The UK Intellectual Property Office (IPO) has announced an increase in fees for registering trademarks, designs and patents, effective from April 1, 2026. The revision follows the implementation of the UK’s Intellectual Property Fees (Miscellaneous Amendments, Revocation and Transitional Provisions) Rules in 2026.

This marks the first comprehensive revision in decades, with the last fee increases recorded in 1998 for trademarks, 2016 for designs, and 2018 for patents. The IPO stated that the changes aim to address a 32 per cent rise in inflation since 2016 while supporting continued investment in digital systems and services.

The UK IPO has increased fees for trademarks, designs and patents from April 1, 2026 under new rules, marking the first major revision in years.
The move reflects a 32 per cent rise in inflation since 2016 and aims to support continued investment in digital systems and services, with transitional provisions applicable for certain filings and payments.

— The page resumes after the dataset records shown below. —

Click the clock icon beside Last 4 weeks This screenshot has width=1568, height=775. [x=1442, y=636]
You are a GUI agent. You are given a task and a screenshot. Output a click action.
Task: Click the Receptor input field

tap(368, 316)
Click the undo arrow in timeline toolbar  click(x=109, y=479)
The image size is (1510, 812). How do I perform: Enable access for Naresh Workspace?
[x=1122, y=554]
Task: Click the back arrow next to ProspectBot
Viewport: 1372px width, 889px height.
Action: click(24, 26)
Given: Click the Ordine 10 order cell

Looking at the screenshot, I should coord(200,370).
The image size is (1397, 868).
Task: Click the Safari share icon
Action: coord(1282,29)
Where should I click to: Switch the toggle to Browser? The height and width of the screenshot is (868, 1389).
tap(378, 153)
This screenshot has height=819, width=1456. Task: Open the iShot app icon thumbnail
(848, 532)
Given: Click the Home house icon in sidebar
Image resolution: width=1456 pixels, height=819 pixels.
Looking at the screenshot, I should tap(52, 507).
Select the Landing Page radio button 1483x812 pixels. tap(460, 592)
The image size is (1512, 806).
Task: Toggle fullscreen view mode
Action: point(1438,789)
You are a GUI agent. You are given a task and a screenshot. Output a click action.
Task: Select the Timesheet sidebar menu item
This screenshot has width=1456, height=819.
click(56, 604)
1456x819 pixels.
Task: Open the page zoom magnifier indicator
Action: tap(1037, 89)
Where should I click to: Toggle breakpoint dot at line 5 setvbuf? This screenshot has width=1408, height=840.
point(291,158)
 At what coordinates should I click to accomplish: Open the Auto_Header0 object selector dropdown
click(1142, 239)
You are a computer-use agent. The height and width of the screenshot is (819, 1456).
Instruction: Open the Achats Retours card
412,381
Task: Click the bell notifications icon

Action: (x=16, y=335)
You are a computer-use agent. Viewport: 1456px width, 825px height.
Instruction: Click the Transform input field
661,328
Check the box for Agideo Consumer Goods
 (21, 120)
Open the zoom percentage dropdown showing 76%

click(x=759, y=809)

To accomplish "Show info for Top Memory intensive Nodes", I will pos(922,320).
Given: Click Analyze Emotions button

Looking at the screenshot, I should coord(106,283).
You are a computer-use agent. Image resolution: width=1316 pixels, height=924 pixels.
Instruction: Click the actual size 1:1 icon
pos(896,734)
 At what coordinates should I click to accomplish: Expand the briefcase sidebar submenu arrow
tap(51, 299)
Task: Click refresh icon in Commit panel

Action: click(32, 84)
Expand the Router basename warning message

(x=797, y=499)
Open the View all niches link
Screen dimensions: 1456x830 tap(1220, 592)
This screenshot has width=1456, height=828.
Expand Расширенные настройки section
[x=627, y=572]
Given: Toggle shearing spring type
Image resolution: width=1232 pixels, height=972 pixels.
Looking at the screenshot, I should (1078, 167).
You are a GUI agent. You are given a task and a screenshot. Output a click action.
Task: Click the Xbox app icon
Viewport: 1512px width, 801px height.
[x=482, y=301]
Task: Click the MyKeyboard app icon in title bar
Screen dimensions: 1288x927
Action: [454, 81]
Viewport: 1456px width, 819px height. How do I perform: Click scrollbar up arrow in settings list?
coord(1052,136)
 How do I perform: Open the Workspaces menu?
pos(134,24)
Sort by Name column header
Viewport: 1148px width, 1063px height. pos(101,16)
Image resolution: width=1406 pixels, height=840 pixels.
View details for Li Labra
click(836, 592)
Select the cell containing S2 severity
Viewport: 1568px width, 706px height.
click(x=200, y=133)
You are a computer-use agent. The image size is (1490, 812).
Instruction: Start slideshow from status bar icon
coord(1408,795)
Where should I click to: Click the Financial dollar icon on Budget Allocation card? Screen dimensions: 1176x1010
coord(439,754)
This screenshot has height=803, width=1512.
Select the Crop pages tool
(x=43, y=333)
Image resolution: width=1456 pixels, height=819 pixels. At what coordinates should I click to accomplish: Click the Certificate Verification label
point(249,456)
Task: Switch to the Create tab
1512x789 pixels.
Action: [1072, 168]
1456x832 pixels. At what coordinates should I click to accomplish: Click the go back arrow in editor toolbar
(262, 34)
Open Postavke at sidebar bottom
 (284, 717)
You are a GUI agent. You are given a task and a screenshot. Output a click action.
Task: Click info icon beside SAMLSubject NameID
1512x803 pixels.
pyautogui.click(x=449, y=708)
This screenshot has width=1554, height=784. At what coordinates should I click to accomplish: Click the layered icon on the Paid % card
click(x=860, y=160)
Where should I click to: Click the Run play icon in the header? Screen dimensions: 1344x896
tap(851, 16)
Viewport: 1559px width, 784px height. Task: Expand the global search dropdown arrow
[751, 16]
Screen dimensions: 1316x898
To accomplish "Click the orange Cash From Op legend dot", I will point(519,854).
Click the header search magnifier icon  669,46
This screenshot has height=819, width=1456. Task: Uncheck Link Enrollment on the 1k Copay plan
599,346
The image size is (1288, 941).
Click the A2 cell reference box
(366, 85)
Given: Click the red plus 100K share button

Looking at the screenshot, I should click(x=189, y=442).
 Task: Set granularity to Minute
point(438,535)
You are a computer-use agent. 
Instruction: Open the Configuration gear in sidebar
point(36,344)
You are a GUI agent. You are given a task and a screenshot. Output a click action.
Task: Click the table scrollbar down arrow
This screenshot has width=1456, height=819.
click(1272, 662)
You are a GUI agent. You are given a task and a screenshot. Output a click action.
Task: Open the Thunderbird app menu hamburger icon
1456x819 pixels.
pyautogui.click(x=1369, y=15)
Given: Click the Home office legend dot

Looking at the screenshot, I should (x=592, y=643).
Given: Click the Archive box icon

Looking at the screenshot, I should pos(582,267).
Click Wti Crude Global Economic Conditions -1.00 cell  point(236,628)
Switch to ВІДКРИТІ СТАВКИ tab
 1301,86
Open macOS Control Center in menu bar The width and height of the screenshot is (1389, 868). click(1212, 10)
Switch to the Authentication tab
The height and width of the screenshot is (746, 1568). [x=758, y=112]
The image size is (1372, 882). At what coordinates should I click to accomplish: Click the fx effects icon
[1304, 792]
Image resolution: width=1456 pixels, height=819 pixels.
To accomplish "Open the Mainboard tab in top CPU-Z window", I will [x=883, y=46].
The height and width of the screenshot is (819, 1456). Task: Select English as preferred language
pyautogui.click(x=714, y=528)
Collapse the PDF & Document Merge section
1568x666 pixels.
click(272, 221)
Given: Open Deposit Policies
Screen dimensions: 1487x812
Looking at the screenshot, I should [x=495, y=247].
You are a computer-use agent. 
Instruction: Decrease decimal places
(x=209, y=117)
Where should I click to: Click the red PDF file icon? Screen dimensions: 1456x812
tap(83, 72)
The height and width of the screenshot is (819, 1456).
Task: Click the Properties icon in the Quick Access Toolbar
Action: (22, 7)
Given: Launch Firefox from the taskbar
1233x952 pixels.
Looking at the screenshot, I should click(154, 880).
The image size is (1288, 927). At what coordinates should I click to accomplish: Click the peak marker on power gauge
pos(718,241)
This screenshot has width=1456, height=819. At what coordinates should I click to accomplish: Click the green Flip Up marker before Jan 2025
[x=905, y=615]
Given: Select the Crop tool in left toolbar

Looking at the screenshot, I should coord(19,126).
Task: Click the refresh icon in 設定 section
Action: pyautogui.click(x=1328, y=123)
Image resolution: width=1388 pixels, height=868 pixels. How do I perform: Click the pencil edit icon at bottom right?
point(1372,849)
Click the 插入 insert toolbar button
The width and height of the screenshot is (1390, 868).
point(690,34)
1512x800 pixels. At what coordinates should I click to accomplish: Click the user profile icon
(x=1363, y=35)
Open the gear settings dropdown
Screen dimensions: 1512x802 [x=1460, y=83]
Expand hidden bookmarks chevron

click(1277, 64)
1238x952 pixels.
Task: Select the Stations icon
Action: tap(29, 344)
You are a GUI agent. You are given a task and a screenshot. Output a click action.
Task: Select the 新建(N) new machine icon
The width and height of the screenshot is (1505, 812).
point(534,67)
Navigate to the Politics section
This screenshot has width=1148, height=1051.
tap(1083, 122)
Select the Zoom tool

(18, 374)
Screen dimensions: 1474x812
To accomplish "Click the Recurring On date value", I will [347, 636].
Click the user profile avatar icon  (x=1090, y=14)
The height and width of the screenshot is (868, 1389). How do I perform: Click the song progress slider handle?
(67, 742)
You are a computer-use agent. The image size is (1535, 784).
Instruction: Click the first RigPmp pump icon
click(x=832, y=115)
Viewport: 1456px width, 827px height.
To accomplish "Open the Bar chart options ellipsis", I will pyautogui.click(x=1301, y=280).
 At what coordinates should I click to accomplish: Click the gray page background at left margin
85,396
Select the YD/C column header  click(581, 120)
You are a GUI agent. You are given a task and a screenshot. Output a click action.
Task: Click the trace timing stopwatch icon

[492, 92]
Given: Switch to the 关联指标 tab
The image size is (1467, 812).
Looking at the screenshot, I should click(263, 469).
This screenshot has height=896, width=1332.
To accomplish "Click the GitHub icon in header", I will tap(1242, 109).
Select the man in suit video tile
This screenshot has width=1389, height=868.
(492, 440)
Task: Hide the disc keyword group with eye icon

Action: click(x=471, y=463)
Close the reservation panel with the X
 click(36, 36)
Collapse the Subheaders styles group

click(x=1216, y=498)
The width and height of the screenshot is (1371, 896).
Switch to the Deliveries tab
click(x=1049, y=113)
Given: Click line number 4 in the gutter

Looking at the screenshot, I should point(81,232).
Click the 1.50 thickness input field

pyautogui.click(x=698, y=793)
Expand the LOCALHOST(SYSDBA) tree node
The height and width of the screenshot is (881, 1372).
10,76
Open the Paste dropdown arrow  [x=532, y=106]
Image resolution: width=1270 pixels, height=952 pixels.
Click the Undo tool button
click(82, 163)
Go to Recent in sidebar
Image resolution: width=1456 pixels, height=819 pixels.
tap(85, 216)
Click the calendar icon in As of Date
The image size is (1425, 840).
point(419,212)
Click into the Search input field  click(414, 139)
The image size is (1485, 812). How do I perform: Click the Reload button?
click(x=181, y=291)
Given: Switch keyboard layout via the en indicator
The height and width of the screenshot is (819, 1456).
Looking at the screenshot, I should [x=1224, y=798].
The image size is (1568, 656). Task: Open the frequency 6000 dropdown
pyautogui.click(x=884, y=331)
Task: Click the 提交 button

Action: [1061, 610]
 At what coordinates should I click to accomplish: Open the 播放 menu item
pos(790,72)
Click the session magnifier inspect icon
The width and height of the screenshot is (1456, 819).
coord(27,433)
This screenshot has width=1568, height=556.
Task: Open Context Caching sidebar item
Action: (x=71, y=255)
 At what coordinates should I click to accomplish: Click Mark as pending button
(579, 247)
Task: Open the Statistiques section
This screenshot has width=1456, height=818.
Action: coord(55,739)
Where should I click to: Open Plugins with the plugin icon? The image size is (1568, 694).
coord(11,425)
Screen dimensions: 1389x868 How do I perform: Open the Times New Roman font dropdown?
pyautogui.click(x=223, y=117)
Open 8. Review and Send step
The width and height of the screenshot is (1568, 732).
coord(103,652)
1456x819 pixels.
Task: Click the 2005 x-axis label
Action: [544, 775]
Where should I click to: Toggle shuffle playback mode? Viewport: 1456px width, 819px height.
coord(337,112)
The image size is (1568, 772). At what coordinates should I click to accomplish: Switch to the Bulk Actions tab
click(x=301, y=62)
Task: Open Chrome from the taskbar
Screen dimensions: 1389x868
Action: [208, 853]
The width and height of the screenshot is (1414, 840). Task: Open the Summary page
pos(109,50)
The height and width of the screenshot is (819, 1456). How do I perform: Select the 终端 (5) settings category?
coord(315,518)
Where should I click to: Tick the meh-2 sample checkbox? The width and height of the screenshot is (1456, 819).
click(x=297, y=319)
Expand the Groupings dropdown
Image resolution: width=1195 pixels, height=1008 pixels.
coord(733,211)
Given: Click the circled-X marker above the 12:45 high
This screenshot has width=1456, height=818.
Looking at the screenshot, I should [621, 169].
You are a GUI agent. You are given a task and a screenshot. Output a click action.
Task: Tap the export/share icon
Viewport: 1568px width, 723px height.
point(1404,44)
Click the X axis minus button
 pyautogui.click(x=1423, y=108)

The updated fees apply to all applications and payments made on or after April 1, 2026. Transitional provisions have also been outlined for certain cases. For designs, deferred registration requests submitted from April 1 onwards will be subject to the new fees, even if the original application was filed earlier.

For trademarks, applicants using the permitted period of grace may still be eligible to pay the previous fee, provided the application was filed before April 1 and any outstanding payment is completed within the IPO’s deadline.

Separately, UKFT has submitted industry feedback to the IPO regarding the UK’s updated Design Framework, which is expected to be announced later this year.